UCITS funds continue to be one of the most popular forms of foreign-domiciled funds in Asia Pacific according to an article written 30 May 2013 by Sanjay Jayant, Global Head of Product Solutions – Fund Services, HSBC Securities Services. Their popularity, says Jayant, is principally down to the level of protection their give investors and, if they are domiciled in Luxembourg or Ireland – as many UCITS funds are – certain tax advantages.
Fund promoters and managers in Asia are busy capitalizing on what has become an internationally recognized fund wrapper and as Jayant writes: “Fund managers are using UCITS to tap into an increasingly affluent Asian investor base. Economic growth in most Asian countries is relatively high…and that growth is both enriching and increasing the longevity of the population. Wealthier, ageing populations need long-term investment and retirement products, and UCITS often fit the bill.”
As for why an EU investor might wish to favour a UCITS fund managed by an Asian fund manager as opposed to one located in Europe is really a function of the fund strategy. If, as Jayant points out, the fund is investing in Asian assets, as Asian manager will necessarily be closer to the market and “have a better sense of risk and return”, as well as benefit from operating in the same time zone; a crucial factor during frothy market conditions.

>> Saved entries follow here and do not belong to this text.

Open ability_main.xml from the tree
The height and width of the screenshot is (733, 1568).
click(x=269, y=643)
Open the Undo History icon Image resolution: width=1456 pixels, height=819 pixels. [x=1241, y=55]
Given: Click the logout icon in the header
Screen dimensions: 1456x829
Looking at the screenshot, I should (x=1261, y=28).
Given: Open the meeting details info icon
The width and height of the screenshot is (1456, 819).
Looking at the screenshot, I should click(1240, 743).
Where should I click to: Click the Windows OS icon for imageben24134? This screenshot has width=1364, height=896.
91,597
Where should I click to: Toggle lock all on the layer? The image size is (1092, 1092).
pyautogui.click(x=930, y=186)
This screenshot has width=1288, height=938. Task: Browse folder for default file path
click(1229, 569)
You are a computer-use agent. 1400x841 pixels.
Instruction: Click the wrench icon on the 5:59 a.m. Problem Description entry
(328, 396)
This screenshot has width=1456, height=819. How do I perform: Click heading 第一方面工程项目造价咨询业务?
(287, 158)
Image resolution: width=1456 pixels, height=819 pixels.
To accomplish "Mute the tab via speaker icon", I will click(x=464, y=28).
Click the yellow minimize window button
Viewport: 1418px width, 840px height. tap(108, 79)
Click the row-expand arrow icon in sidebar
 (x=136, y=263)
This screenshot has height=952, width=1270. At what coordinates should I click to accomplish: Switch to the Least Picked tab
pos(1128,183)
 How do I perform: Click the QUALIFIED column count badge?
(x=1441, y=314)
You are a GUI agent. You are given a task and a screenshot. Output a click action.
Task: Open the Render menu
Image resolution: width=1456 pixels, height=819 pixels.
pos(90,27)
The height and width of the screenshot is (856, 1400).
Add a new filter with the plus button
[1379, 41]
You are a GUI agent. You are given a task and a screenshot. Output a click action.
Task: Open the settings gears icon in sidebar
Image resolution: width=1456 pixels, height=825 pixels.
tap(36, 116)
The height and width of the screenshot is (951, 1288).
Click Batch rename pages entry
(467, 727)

Whilst there will no doubt be challenges ahead, Jayant is optimistic on the growth potential of UCITS funds in Asia: “As the region’s middle classes grow, so will the demand for safe collective investment vehicles. However many other competing products enter the fray, UCITS start with a clear advantage.”
Investec Asset Management is preparing to launch a UCITS version of its Investec Diversified Income fund in response to demand from international investors, reported Citywire Global this week. The Investec GSF Diversified Income fund will use the same investment strategy as the multi-asset Investec Diversified Income fund, managed by John Stopford since 1 July 2012, according to Trustnet.com. The strategy invests across fixed income securities, equities as well as derivatives. The UCITS version of the fund will be less focused on the UK market according to Stopford and take more of a stance in finding global equity opportunities.
Global asset manager Russell Investments has launched the Russell Absolute Return Bond Fund, a FoFs that is designed to use diversified strategies and skilled managers that have the flexibility to deliver positive returns in any market conditions. The fund will utilize a number of active strategies across interest rates (both developed and emerging markets), currency and credit markets, and employ both long and short positioning. Commenting on the fund, James Mitchell, Russell portfolio manager, said: “Investors in conventional fixed income strategies currently face a number of challenges. As developed market yields are at or near historic lows, investors using market cap-weighted fixed income benchmarks are locked into portfolios that are progressively getting riskier and are greater risk from rising interest rates and capital losses.
“Russell's newest fund has been designed to over come these challenges, employing a mix of our highest-conviction strategies and managers to provide a well diversified fund designed to deliver positive returns in a wide variety of market environments. We've got a strong track record in managing fixed income assets and we want to capitalise on this to offer even more to our clients.”
Finally, EFAMA this week reported in its latest quarterly release that UCITS enjoyed the largest quarterly net inflows in Q1 2013 in over six years. Total net inflows amounted to EUR130billion; the highest recorded inflows since Q1 2006. This would appear to underscore just how popular UCITS remain among global investors, boosted in no small part by the strong performance in financial markets across the globe. Ten countries attracted net inflows in excess of EUR1billion, said EFAMA. Luxembourg led the way, attracting EUR67billion, followed by Ireland with net inflows of EUR36billion.
Equity and bond funds recorded an increase of 8.8 per cent and 4.5 per cent respectively for the quarter. Net sales of balanced funds reached EUR36billion, compared to EUR13billion in Q4 2012. Total UCITS net assets rose 5.5 per cent to EUR6.641billion as at 31 March 2013. In addition, the combined assets of Europe’s investment fund market – including both UCITS and non-UCITS funds – rose 5.0 per cent in the first quarter to reach EUR9.3trillion.